▸ **Written task 1**
Condense the paragraph in the forum thread on gas leaks below that begins "ONG (the gas utility provider in Oklahoma)" into a shorter version that keeps its main facts.
▸ **Written task 2**
Continue the forum thread on gas leaks below, starting after its last post.

You beat me by seconds, red. Good info

Sent from my iPhone using PlumbingZone


----------



## smoldrn (Oct 4, 2010)

I found some at the local grocery store. About $3. for a small bottle. Used it to help find a very small pressure leak in a gas line that we couldn't get to bubble up with soapy water.


----------



## BROOKLYN\PLUMB (May 21, 2010)

smoldrn said:


> I found some at the local grocery store. About $3. for a small bottle. Used it to help find a very small pressure leak in a gas line that we couldn't get to bubble up with soapy water.


Interesting how did you intrduce the oil so as not to contaminate the area from smell also what quantity and what size gas lines?

Sent from my EVO 4G using Plumbing Zone


----------



## smoldrn (Oct 4, 2010)

BROOKLYN\PLUMB said:


> Interesting how did you intrduce the oil so as not to contaminate the area from smell also what quantity and what size gas lines?
> 
> Sent from my EVO 4G using Plumbing Zone


I poured about 2 capfuls into the nipple outside, then screwed my test gauge on & pumped it up. It was a 3/4 tract pipe line that the 'builder' had installed. He figured he would save $$, 'cause everybody knows that plumbers charge too much. 
I still billed him $800 for tying the range stub & piping into the fireplace, now if I can only get paid.


----------



## BROOKLYN\PLUMB (May 21, 2010)

NICE 

Most of our meters are located in the basements so it would contaminate the area


----------



## 3KP (Jun 19, 2008)

Your gas meter is in your basements WOW! That sounds like a bomb in the house:yes: 

Oh by the way thanks everyone on the tips! We are not doing the job NOW! The lady went crazy on my wife today! Threating to sue us for not doing the job? WTF :blink: our appointment was for tomorrow :yes: Oh well I love crazy people they help the world go round.


----------



## BROOKLYN\PLUMB (May 21, 2010)

3KP said:


> Your gas meter is in your basements WOW! That sounds like a bomb in the house:yes:
> 
> Oh by the way thanks everyone on the tips! We are not doing the job NOW! The lady went crazy on my wife today! Threating to sue us for not doing the job? WTF :blink: our appointment was for tomorrow :yes: Oh well I love crazy people they help the world go round.


Ok are you saying the bomb thing as a joke or do you really think It's dangerous bc thats irrational and doesn't make much sense

Sent from my EVO 4G using Plumbing Zone


----------



## plbgbiz (Aug 27, 2010)

BROOKLYN\PLUMB said:


> ...thats irrational and doesn't make much sense...


ONG (the gas utility provider in Oklahoma) apparently thinks it is rational. They have been on a crusade for a long time to eliminate meters inside buildings. Many meters are prone to leaking "small" amounts of gas and if they have an integral regulator with a vent, it is a relevant safety issue.

▸ **Dataset content**
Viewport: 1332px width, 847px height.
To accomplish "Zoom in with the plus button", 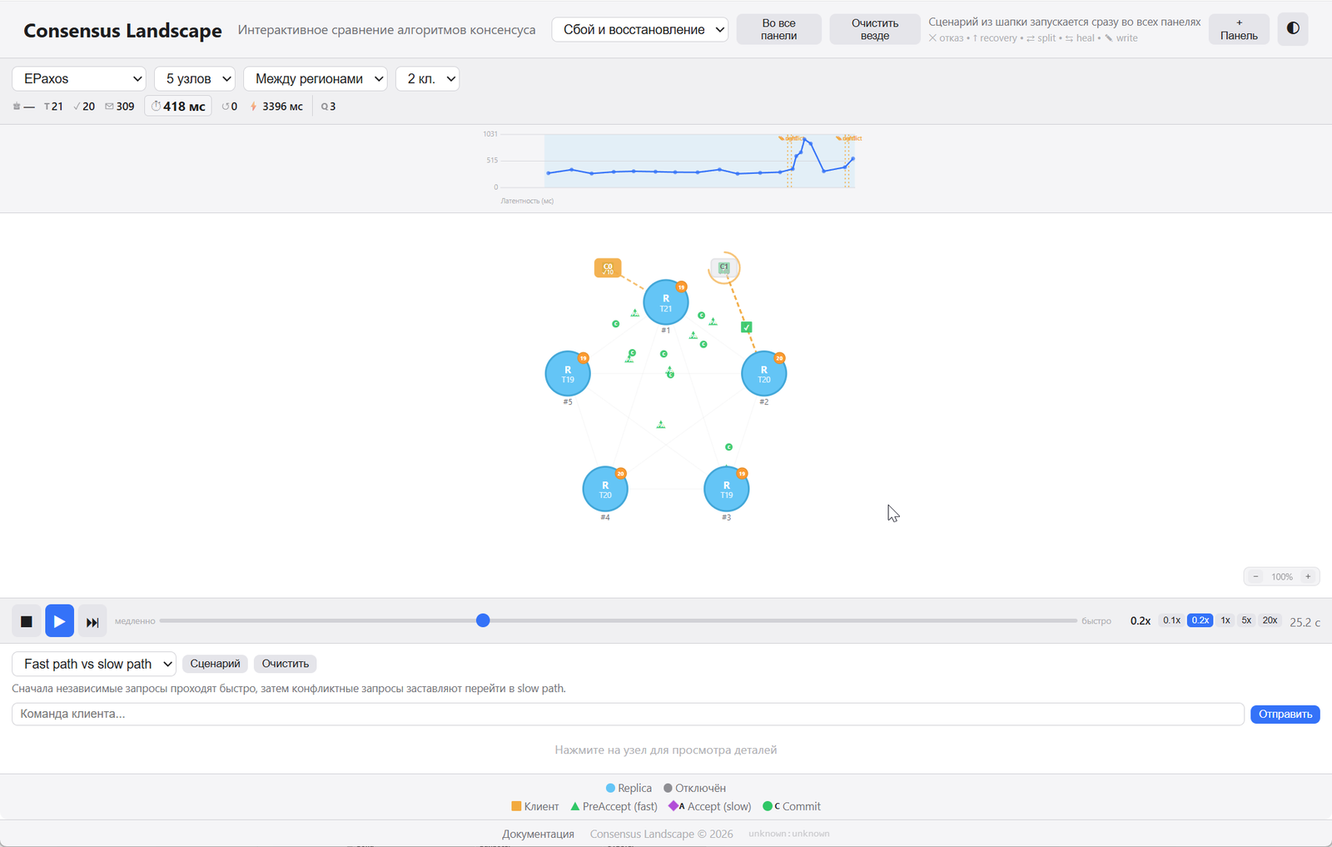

▸ **Exercise answer 1**
ONG, Oklahoma's gas utility, has long campaigned to remove meters from inside buildings. Many meters leak small amounts of gas, which is a real safety issue when they have an integral regulator with a vent.

▸ **Exercise answer 2**
----------



## BROOKLYN\PLUMB (May 21, 2010)

plbgbiz said:


> ONG (the gas utility provider in Oklahoma) apparently thinks it is rational. They have been on a crusade for a long time to eliminate meters inside buildings. Many meters are prone to leaking "small" amounts of gas and if they have an integral regulator with a vent, it is a relevant safety issue.


I don't know what kind of meters you have I don't see that problem as far as regulator and vent the vent goes outside some newer houses have their meter outside and near driveway and while they must have barrier protection cars still seem to hit them also corrosion is an issue maybe that's why your meters leak they are outside 

When they put the meters outside its so the architect can add some sq footage

Sent from my EVO 4G using Plumbing Zone


----------



## 3KP (Jun 19, 2008)

Our meters are on the outside here they are painted with a marine paint (so they don't rust) I was making my comment do to the fact of a gas meter being in a house instead of out side. Are the regulators inside to?? I have see them leak a tad of gas before. (In my mind little gas leak turn light switch on BOOM! there goes the block) 

Sorry didn't mean to upset you BP.


----------



## plumb nutz (Jan 28, 2011)

Even if the meter began to leak a little it would probably be noticed before there is enough saturation for an explosion and I have yet to hear of a house going up because of an indoor meter


----------



## plbgbiz (Aug 27, 2010)

plumb nutz said:


> Even if the meter began to leak a little it would *probably* be noticed before there is enough saturation for an explosion and I have yet to hear of a house going up because of an indoor meter


Kind of like a post prior to an intro would *probably* be noticed.

http://www.plumbingzone.com/f3/


----------



## plbgbiz (Aug 27, 2010)

BROOKLYN\PLUMB said:


> I don't know what kind of meters you have I don't see that problem as far as regulator and vent the vent goes outside some newer houses have their meter outside and near driveway and while they must have barrier protection cars still seem to hit them also corrosion is an issue maybe that's why your meters leak they are outside...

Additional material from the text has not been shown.